Live From The Field: Smithsonian Team Involves the Public in Real Time

The Smithsonian Human Origins Program Base Camp at Olorgesailie, Kenya
Photo courtesy the Human Origins Program


I
t is not often that we find working scientists, in the midst of their fieldwork, willing to expend the effort and time to draw the general public into their domains as their work unfolds upon the scene. This can be said to some degree for scholars and excavation directors who, while busy at work on their excavation sites, will take the time to address crowds of tourists and visitors at historically significant locations and inform them about their projects and the latest finds. Rarer still is the occasion where the public is given the opportunity for
live visual and audio contact with key scientists at an important site thousands of miles away, where discoveries are being made that will help "write the books" about their subjects. A Smithsonian Institution team of scientists at the famous site of Olorgesailie, Kenya, have done just that for the first time on August 2, 2010. With a little help from ground technology and a satellite, a Smithsonian staff "transported" a Washington, D.C. group of interested public participants into the African field location, briefly oriented them about the site, showed them some representative finds, and entertained a series of questions from the live audience. Thanks to the outreach of Dr.'s Briana Pobiner and Alison Brooks, who conducted the session from the African location, that public audience walked away from the session enriched with a better understanding and appreciation for what was going on at the remote location and it's significance to the field of human origins research. They learned, for example, that in addition to the well-known discoveries already made there about hominids who lived there more than 600,000 years ago, work in the area has recently revealed evidence of a later human presence (around 300,000 years ago) with more evolved tool-making skills, made from materials that had to be obtained from more distant locations. This implies a social capability for developing a network of contacts to make this possible.
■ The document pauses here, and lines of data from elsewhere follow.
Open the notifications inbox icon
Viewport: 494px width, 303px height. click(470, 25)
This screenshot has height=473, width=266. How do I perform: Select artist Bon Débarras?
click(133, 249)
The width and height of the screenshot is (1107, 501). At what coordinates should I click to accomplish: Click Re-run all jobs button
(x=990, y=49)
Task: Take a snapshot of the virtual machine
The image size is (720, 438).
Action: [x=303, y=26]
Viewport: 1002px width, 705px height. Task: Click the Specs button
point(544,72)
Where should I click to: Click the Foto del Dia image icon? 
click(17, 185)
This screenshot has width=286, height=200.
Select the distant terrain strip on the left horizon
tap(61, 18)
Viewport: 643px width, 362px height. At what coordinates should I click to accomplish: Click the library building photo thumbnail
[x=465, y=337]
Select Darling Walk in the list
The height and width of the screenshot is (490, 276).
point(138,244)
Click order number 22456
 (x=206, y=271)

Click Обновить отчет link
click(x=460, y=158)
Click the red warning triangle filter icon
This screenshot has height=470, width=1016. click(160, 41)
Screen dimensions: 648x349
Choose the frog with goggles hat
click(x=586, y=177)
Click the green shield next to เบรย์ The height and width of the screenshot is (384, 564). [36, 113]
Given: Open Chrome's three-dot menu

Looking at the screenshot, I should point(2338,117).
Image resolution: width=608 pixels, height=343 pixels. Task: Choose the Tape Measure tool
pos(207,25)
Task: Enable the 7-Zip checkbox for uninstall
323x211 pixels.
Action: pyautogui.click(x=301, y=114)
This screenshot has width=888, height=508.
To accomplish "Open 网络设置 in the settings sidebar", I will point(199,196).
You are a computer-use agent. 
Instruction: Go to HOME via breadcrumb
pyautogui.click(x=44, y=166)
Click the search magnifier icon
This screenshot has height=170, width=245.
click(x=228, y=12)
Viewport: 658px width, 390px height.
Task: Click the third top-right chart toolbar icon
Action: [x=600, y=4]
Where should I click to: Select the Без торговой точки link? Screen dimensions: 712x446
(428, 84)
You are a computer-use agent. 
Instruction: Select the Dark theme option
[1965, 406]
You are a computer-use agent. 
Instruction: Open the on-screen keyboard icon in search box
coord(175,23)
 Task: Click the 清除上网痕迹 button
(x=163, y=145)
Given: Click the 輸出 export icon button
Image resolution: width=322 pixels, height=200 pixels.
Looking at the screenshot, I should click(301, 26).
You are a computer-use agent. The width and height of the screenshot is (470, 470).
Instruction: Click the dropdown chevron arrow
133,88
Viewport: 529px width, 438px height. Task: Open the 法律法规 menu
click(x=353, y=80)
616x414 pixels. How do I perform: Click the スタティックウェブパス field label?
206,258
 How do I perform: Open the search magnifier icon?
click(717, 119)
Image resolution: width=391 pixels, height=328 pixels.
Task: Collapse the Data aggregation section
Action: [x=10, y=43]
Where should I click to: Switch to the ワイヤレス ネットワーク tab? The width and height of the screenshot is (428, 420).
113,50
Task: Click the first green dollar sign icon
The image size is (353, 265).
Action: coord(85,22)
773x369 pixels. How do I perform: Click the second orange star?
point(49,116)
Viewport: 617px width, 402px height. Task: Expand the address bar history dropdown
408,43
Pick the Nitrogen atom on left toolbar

One does not read as much about this in the easily available public literature, but this group got the scoop first hand, straight from the scientists themselves, almost as if they were standing before them in a room. There were a few technical glitches, to be sure, given that this was a first attempt (such as audio clarity being obstructed by the affect of the stiff African breeze at the remote site on the equipment there), but this somehow bestowed a sense of reality to the event that one could not get by reading a dispatch or an article.

Program planners hope to do this again. I, for one, give them my vote.